Hay una horda de chiflados de las palabras en flor. Las cortan antes de que se abra el capullo del concepto y arrojan sus pétalos para que pise cualquier tirano de guardarropía, que nadie sabe por qué, como todos los tiranos, adora los pechos cubiertos de medallas y cintas, herretes y cordones, galones y ribetes. Un día morirá, como todos y otros tiranos se alzarán con el poder como una bola de arcilla blanda en las manos, que a nadie gusta como a la mayoría de los humanos obedecer, y si no al tirano, al partido, y si no al partido al sumo sacerdote de cualquier secta inconcebible, adoradora del becerro de latón, por si el caco, que nunca duerme, lo robara cualquier noche oscura, que sea más fácil y sobre todo más barato, funcional, renovarlo y que el culto no se interrumpa, ni el humo de la hoguera, ni el rastro del amor, que va y viene según de dónde provenga el eco de los disparos de la última contienda.
Ya no madura nada, ni las palabras dejan, que para todo hay prisa y es tan fácil morir en la carretera o de cualquiera de las múltiples enfermedades que llegas a urgencias de cualquier hospital del mundo y lo primero analizadle y a ver quién se libra de tener vestigios del último virus, sus huella en lo más profundo de la entraña en que se refugian las células madre para morir, como los elefantes, que, según la leyenda, lo que les gustaría es ser enterrados con cada sol que se ahoga cada tarde en la hora mala de las nostalgias y las confidencias, cuando entre las nubes, la luz y el viento pintan los colores imposibles del ocaso.

§ Lo que se pide
Continúa el texto sobre las palabras cortadas antes de madurar a partir de su última frase. El listado que viene a continuación es material aparte y no tiene relación con el texto.

§ Extractos del listado
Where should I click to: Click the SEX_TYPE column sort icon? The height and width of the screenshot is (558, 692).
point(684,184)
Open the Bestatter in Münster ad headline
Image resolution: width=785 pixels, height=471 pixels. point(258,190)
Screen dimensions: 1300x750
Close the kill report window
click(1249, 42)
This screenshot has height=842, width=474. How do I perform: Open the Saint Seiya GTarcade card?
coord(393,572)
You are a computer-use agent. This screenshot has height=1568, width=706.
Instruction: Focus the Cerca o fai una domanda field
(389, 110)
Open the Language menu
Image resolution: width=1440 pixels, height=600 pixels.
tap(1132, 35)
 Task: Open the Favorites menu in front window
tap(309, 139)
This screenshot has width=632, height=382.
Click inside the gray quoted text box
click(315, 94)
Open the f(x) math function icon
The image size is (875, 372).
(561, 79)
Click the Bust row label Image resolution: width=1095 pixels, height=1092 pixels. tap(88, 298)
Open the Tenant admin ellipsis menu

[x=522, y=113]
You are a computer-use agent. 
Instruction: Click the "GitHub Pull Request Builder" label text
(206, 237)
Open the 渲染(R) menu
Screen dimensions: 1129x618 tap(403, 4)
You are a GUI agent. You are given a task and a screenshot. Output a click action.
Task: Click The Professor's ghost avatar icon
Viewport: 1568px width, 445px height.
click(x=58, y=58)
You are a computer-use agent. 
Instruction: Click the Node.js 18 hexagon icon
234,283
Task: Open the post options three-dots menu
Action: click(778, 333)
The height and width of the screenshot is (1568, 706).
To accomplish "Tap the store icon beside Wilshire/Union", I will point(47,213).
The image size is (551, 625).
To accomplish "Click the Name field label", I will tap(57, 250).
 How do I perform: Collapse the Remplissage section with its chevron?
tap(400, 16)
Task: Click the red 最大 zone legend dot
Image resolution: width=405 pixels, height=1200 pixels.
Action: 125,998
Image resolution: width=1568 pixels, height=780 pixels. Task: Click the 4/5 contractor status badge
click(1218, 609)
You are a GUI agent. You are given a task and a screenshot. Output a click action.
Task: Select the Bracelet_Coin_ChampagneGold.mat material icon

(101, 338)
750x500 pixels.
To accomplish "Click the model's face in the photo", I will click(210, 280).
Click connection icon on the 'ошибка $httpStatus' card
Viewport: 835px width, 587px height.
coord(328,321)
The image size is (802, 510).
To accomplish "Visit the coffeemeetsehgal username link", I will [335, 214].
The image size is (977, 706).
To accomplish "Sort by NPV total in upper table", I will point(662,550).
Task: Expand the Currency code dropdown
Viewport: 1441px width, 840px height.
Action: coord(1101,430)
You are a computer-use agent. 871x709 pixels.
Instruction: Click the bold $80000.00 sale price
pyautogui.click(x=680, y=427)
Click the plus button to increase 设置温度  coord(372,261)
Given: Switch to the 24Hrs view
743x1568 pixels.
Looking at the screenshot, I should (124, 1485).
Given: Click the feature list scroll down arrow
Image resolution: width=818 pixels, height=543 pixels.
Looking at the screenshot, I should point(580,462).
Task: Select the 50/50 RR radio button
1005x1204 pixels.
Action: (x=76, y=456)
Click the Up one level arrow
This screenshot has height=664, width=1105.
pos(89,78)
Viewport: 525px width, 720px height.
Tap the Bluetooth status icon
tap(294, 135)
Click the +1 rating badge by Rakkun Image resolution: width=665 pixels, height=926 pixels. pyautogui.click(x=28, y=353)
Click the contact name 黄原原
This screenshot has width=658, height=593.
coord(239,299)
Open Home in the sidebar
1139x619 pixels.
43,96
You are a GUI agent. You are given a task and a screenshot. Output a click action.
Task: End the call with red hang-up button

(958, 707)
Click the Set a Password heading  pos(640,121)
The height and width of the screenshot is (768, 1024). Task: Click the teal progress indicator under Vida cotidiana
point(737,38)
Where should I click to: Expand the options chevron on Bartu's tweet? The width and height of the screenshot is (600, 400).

§ Respuesta
En los mercados de países de analfabetos abundantes, hay vendedores de palabras, con su mesa, su plumilla, el tintero y resmas de papel para escribir cartas de odio, de amor o de reclamación de deudas que no se pagarán ya nunca. Vendo palabras que son como filtros de amor, las pones, dicen a la niña que pasa, dentro de un sobre, las envías a tu amado y te raptará del aduar de tu padre y te llevará a su serrallo, que huele a canela, sudor y miel, por entre los ronquidos del eunuco de guardia, que se ha quedado dormido.
Voy y rebusco en el rimero del desván una película de Fú Manchú porque quiero ser niño esta tarde y regresar de la mano de Sax Rohmer a la vertiginosa persecución que decretan Sir Denis Neylan Smith para que Fu Manchú, disfrazado de Godot, no se apodere del mundo acatarrado de Mafalda.